When I wrote about this previously, I was unable to find any official confirmation from Dell that customer information was being leaked, although I did find a fairly anodyne statement warning of callers who 'are not associated with Dell'.

Dan Goodin said in an article on 6 December for Ars Technica that Dell had not responded to the question “…did Dell officials have any reason to believe its customer data had been compromised, and if not, how did they believe the scammers had access to serial numbers, contact information, and past support calls?”

Since then, however, it seems that Brian Krebs has been receiving plenty of reports of similarly well-informed scammers. Lucy Thompson, author of the ABA Data Breach and Encryption Handbook reported that a conversation with the real Dell helpline seemed to confirm that while there has still been no data breach notification from Dell, its legal team is working with the FBI on the issue and the company is apparently "…creating a platform so this will never happen again."

So, it's disappointing that a Dell spokesman told Krebs that there is "no indication that customer information used in the scams reported recently were obtained through an external attack" and sidestepped questions about the possibility of an insider breach.

However, the spokesman did refer to a warning page that links to a reporting form that specifically asks about "the phone number used to contact you, any information they know about your Dell system, and the name of any program they want you to download."

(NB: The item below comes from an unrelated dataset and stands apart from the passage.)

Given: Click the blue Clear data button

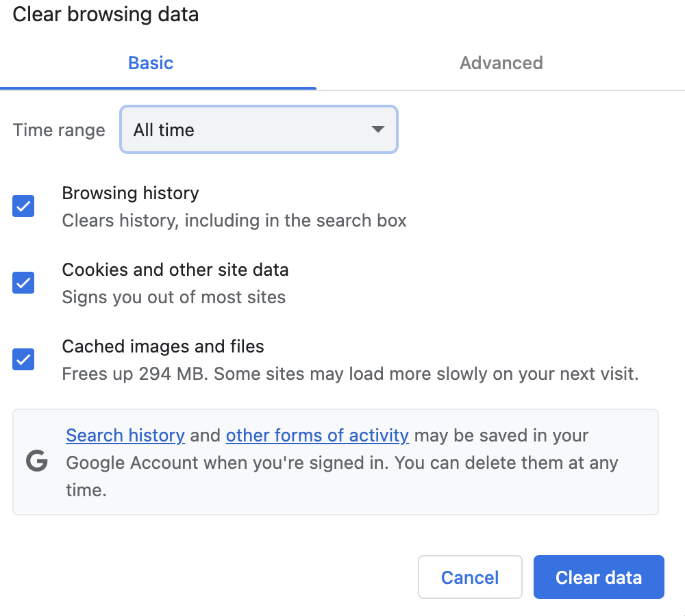Looking at the screenshot, I should (x=599, y=577).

Unfortunately, it still seems that the question remains open as to how the scammers are getting contact information and support histories, even if it turns out that they acquired service tags through a known vulnerability in Dell computers, as suggested by Goodin.

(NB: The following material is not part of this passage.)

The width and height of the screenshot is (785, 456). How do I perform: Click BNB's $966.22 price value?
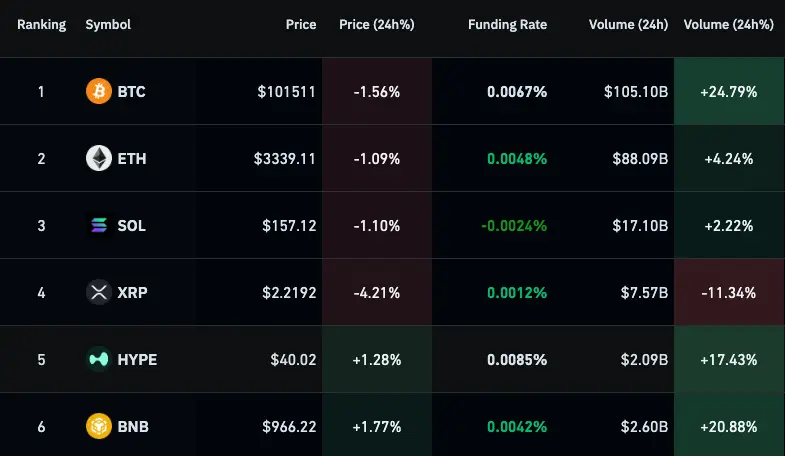coord(289,427)
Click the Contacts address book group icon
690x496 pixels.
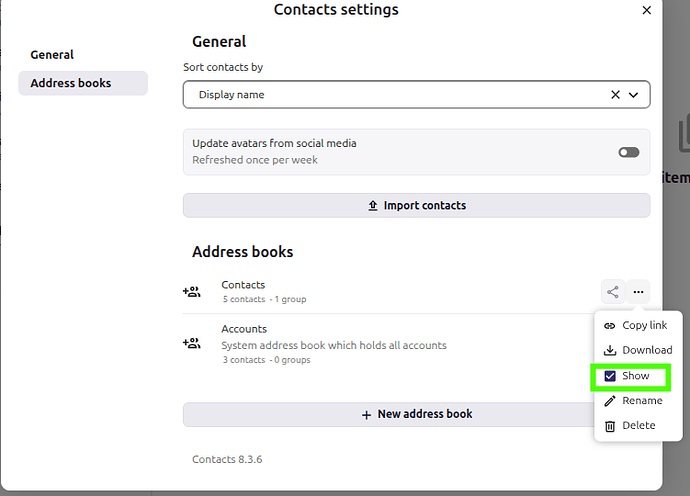pyautogui.click(x=191, y=292)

Irrespective of whether there was a direct breach at Dell, it sounds very much as if customer data are out there in the hands of scammers, and the company isn't going to be able to get it back.

If I were a Dell customer, I certainly wouldn't accept that customer-specific knowledge of the type the scammers have acquired, by whatever means, validates their claims.

After all, there's still a credibility gap between having support history information and knowing something about alleged malware currently on the machine.

However, I'm not a Dell customer, and not everyone who is has the technical grasp that Krebs's correspondents seem to have. So perhaps it's time Dell at least made more effort to notify people using its products (and especially its support services) that scammers may have such data, and that possession of such data shouldn't be taken as some sort of validation of the bona fides of a cold-caller.